Arbeitsaufträge →
1. Fasse den Absatz, der mit „Mit Konstruktivismus“ beginnt, im Text zum Konstruktivismus kürzer zusammen. Die zentralen Aussagen sollen erhalten bleiben.
2. Führe den Text zum Konstruktivismus im Anschluss an seinen letzten Satz weiter.

Vorliegender Text →
┌────────

Mit Konstruktivismus (insbes. den radikalen) verbinde ich - wie bereits ausgeführt - eine Theorie, die dem Menschen das Vermögen abspricht, Lebensrealität in ihrer tatsächlich vorliegenden Existenz wahrzunehmen. Dieses mit der Begründung, da menschliche Perzeption als ein neuronales Prozessgeschehen zu sehen ist, wobei sich aus der iterativ zusammengesetzten sinnlichen (durchaus empirischen) Konstruktion ein Bild des Wahrgenommenen formt, das damit definitiv zutiefst subjektiv angelegt ist und somit für den Menschen per se keine objektive Wirklichkeit zu erkennen sei.

└────────

Ausgangsmaterial →
┌────────

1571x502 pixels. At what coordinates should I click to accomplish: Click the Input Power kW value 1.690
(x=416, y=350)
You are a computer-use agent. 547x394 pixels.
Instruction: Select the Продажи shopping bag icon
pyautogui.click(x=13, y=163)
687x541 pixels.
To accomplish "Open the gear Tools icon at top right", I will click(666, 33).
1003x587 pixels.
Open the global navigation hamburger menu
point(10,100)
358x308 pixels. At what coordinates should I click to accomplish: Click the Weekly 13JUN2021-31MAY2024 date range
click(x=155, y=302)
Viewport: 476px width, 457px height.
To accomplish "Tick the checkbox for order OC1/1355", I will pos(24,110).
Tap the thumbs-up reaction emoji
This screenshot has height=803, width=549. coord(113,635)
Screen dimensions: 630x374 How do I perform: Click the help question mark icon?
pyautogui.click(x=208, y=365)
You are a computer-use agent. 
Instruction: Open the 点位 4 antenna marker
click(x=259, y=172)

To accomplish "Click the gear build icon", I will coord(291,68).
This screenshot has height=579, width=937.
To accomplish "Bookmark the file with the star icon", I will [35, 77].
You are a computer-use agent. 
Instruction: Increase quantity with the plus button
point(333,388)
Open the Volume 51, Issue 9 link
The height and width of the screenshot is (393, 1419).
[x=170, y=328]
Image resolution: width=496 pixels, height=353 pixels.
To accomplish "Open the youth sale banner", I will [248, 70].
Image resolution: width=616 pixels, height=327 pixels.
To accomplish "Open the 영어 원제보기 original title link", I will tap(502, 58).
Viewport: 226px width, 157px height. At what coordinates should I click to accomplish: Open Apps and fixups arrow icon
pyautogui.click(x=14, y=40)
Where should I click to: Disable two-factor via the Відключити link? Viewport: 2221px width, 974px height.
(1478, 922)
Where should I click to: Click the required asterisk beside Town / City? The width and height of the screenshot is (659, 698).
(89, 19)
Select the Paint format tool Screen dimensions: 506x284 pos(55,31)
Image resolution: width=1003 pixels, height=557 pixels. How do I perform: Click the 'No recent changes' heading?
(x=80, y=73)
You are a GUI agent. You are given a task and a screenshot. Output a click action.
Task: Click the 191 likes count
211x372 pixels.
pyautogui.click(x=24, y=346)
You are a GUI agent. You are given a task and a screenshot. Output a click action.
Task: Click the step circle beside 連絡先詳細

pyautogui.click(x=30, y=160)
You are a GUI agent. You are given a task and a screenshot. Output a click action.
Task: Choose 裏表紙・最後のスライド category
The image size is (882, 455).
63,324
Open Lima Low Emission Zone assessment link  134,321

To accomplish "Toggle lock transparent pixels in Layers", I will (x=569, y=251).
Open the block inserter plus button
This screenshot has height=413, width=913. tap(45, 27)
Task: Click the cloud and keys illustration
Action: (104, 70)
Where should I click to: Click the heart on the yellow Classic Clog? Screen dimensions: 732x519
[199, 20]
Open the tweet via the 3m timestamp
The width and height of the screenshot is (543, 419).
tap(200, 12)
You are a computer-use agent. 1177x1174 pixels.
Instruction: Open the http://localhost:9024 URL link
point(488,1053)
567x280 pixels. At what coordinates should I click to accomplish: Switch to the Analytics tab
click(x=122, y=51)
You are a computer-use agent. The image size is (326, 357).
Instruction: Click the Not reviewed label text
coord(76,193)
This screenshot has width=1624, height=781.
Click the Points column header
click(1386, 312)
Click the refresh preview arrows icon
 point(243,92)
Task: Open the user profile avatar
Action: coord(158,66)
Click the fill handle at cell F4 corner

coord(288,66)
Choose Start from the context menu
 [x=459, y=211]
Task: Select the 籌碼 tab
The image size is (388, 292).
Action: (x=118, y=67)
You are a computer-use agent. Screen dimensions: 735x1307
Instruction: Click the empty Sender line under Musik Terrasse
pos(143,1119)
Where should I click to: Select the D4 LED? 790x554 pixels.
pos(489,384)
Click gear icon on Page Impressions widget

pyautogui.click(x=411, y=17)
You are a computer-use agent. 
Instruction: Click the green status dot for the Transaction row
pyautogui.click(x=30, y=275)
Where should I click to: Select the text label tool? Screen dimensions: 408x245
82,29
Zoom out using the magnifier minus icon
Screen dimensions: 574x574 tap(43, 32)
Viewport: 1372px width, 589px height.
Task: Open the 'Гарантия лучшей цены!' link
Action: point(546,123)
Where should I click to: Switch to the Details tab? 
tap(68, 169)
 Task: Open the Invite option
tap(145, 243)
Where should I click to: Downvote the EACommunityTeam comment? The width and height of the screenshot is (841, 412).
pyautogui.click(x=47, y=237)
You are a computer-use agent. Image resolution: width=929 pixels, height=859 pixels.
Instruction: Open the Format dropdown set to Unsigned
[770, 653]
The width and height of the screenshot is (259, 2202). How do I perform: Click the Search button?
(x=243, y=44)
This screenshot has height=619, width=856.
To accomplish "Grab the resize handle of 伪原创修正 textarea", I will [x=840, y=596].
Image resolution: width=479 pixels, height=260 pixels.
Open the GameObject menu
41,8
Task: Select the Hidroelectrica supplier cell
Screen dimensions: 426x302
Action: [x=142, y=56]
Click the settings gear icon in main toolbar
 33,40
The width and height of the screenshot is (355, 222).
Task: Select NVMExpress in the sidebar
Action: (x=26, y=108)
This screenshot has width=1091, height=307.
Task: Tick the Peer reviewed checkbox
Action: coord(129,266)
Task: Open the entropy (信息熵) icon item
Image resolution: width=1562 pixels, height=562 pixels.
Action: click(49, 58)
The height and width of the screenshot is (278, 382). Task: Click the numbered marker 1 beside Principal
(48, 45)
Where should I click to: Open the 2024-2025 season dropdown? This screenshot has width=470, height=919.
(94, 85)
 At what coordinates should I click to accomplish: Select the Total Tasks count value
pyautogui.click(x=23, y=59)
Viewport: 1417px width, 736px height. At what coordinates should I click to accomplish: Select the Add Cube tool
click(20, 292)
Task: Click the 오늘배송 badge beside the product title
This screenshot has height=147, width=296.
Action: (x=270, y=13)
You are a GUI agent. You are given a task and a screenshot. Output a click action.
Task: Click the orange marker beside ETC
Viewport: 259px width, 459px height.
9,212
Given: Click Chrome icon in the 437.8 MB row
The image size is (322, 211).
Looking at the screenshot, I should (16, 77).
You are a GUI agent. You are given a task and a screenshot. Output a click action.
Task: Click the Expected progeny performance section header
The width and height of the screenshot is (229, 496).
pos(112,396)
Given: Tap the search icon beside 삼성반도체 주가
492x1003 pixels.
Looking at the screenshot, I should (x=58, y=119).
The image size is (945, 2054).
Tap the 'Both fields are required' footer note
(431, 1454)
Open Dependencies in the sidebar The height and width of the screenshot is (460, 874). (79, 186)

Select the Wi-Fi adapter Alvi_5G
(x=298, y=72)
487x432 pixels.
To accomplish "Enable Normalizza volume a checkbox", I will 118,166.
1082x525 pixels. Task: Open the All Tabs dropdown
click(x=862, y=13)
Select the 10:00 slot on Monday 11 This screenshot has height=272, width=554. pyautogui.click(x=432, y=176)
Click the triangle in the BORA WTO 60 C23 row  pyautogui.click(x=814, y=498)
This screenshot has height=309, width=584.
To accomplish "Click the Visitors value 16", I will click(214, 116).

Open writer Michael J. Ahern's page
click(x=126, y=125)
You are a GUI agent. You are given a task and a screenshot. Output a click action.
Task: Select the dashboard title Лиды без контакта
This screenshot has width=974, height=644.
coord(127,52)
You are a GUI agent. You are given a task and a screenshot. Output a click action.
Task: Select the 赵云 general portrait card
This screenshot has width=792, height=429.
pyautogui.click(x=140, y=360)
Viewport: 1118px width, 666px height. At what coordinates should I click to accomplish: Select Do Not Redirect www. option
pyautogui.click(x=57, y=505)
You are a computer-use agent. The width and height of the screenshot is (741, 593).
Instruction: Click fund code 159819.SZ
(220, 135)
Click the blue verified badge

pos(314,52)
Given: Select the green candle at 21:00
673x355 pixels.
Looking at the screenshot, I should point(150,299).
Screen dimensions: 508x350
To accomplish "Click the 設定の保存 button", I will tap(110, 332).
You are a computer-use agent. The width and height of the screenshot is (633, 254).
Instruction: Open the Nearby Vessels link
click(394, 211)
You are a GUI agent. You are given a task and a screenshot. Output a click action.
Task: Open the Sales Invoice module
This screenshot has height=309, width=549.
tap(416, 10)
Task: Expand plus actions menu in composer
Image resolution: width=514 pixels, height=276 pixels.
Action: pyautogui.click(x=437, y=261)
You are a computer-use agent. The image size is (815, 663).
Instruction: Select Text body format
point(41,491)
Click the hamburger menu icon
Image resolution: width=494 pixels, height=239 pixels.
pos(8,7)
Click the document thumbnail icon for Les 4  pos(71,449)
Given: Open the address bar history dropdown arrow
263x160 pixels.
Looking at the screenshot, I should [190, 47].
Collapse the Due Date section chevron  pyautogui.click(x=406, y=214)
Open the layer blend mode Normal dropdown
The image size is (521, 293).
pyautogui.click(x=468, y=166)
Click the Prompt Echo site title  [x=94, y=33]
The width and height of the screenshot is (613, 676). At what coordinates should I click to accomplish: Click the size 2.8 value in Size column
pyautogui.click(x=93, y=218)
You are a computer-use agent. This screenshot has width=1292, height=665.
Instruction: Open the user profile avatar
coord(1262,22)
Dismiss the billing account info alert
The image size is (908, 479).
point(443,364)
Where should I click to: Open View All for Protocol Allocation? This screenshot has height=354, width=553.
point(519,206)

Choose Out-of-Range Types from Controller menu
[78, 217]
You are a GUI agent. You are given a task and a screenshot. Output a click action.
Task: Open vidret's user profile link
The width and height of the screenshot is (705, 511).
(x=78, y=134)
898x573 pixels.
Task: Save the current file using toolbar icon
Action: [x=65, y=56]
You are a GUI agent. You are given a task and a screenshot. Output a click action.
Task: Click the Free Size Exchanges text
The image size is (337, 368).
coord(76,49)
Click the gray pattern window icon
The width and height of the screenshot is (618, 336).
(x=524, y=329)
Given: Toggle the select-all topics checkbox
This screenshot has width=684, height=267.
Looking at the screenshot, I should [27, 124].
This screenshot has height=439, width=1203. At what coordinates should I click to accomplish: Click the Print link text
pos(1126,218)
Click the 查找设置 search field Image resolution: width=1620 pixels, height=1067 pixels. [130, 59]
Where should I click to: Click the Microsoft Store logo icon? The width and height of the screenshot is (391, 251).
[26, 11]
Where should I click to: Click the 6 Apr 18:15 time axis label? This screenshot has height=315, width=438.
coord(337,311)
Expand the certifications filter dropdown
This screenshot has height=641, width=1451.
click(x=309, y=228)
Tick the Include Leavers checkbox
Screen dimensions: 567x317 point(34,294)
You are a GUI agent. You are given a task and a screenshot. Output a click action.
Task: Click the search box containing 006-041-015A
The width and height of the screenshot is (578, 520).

└────────

Lösungen der Reihenfolge →
1. Der Konstruktivismus, vor allem der radikale, ist eine Theorie, nach der der Mensch die Lebensrealität nicht in ihrer tatsächlichen Existenz wahrnehmen kann. Als Begründung gilt, dass Wahrnehmung ein neuronaler Prozess ist: Aus schrittweise zusammengesetzten Sinneseindrücken entsteht ein zutiefst subjektives Bild des Wahrgenommenen. Eine objektive Wirklichkeit ist dem Menschen daher grundsätzlich nicht erkennbar.

2.
Mit der hinreichend zutreffenden Interpretation dieses Bildes jedoch, dem neurologischen Prozess der Inferenz, sind das Vermögen von Vernunft und die bereits im Gehirn abgelegten Erfahrungsmuster Grundlage für eine (selbstredend subjektiv) gültige Wahrnehmung einer Gegenständlichkeit.
Durch dieses Vermögen des Menschen zur integrativen Wahrnehmung von Gegenständlichheit der Lebenswelt relativiert sich der Konstruktivismus allenfalls auf die Aussagen des sog. Erlanger Konstruktivismus, wonach insbesondere die gemeinschaftliche „Konstruktion“ eines beliebigen Kollektivs es vermag, die jeweilen „Konstrukte“ subjektiver Perzeption und Inferenz zu objektivieren, um damit zu einer hinreichenden Darstellung, resp. Erklärung einer wahrgenommenen Gegenständlichkeit, bzw. eines Sachverhalts zu gelangen.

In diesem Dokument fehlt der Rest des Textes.